What is expected ▸ Working from the records beneath this line, reproduce each one exactly.

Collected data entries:
⟨

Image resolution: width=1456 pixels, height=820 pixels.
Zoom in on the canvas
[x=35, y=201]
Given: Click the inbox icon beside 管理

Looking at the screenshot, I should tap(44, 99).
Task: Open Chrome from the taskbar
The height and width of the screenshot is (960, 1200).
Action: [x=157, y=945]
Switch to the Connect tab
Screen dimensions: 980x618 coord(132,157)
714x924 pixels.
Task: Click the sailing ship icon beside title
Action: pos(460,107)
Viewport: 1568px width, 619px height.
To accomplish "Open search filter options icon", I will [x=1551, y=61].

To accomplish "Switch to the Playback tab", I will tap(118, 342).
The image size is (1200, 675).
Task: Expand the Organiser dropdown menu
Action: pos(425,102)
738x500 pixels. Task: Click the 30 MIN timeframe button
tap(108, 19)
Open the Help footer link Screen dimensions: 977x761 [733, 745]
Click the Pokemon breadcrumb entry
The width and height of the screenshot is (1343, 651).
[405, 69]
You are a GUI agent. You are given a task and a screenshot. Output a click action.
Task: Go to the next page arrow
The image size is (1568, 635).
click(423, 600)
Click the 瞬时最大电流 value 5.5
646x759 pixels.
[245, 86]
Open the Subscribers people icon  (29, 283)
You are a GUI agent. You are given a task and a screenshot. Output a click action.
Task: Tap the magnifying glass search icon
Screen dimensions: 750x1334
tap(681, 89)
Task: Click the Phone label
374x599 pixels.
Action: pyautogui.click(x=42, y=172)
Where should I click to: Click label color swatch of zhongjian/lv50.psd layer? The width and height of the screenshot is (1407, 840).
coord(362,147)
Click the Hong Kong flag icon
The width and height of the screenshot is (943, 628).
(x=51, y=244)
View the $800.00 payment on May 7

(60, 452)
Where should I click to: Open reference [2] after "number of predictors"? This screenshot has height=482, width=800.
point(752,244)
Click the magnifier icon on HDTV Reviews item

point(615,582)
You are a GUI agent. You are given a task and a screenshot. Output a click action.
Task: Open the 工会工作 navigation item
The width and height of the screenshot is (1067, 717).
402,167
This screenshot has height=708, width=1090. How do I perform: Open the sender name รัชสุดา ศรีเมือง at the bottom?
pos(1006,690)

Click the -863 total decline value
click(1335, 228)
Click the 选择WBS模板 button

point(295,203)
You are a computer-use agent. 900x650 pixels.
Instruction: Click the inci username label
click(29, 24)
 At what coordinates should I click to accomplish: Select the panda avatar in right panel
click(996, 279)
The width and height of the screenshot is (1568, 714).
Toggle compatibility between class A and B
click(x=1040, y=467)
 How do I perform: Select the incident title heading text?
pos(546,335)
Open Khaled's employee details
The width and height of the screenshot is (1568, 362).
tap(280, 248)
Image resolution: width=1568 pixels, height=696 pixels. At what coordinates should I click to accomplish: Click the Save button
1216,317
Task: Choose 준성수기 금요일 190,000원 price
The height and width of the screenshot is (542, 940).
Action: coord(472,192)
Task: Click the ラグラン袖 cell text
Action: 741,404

⟩

Solution to the problem ▸
Image resolution: width=1456 pixels, height=820 pixels.
Zoom in on the canvas
[x=35, y=201]
Given: Click the inbox icon beside 管理

Looking at the screenshot, I should tap(44, 99).
Task: Open Chrome from the taskbar
The height and width of the screenshot is (960, 1200).
Action: [x=157, y=945]
Switch to the Connect tab
Screen dimensions: 980x618 coord(132,157)
714x924 pixels.
Task: Click the sailing ship icon beside title
Action: pos(460,107)
Viewport: 1568px width, 619px height.
To accomplish "Open search filter options icon", I will [x=1551, y=61].

To accomplish "Switch to the Playback tab", I will tap(118, 342).
The image size is (1200, 675).
Task: Expand the Organiser dropdown menu
Action: pos(425,102)
738x500 pixels. Task: Click the 30 MIN timeframe button
tap(108, 19)
Open the Help footer link Screen dimensions: 977x761 [733, 745]
Click the Pokemon breadcrumb entry
The width and height of the screenshot is (1343, 651).
[405, 69]
You are a GUI agent. You are given a task and a screenshot. Output a click action.
Task: Go to the next page arrow
The image size is (1568, 635).
click(423, 600)
Click the 瞬时最大电流 value 5.5
646x759 pixels.
[245, 86]
Open the Subscribers people icon  (29, 283)
You are a GUI agent. You are given a task and a screenshot. Output a click action.
Task: Tap the magnifying glass search icon
Screen dimensions: 750x1334
tap(681, 89)
Task: Click the Phone label
374x599 pixels.
Action: pyautogui.click(x=42, y=172)
Where should I click to: Click label color swatch of zhongjian/lv50.psd layer? The width and height of the screenshot is (1407, 840).
coord(362,147)
Click the Hong Kong flag icon
The width and height of the screenshot is (943, 628).
(x=51, y=244)
View the $800.00 payment on May 7

(60, 452)
Where should I click to: Open reference [2] after "number of predictors"? This screenshot has height=482, width=800.
point(752,244)
Click the magnifier icon on HDTV Reviews item

point(615,582)
You are a GUI agent. You are given a task and a screenshot. Output a click action.
Task: Open the 工会工作 navigation item
The width and height of the screenshot is (1067, 717).
402,167
This screenshot has height=708, width=1090. How do I perform: Open the sender name รัชสุดา ศรีเมือง at the bottom?
pos(1006,690)

Click the -863 total decline value
click(1335, 228)
Click the 选择WBS模板 button

point(295,203)
You are a computer-use agent. 900x650 pixels.
Instruction: Click the inci username label
click(29, 24)
 At what coordinates should I click to accomplish: Select the panda avatar in right panel
click(996, 279)
The width and height of the screenshot is (1568, 714).
Toggle compatibility between class A and B
click(x=1040, y=467)
 How do I perform: Select the incident title heading text?
pos(546,335)
Open Khaled's employee details
The width and height of the screenshot is (1568, 362).
tap(280, 248)
Image resolution: width=1568 pixels, height=696 pixels. At what coordinates should I click to accomplish: Click the Save button
1216,317
Task: Choose 준성수기 금요일 190,000원 price
The height and width of the screenshot is (542, 940).
Action: coord(472,192)
Task: Click the ラグラン袖 cell text
Action: 741,404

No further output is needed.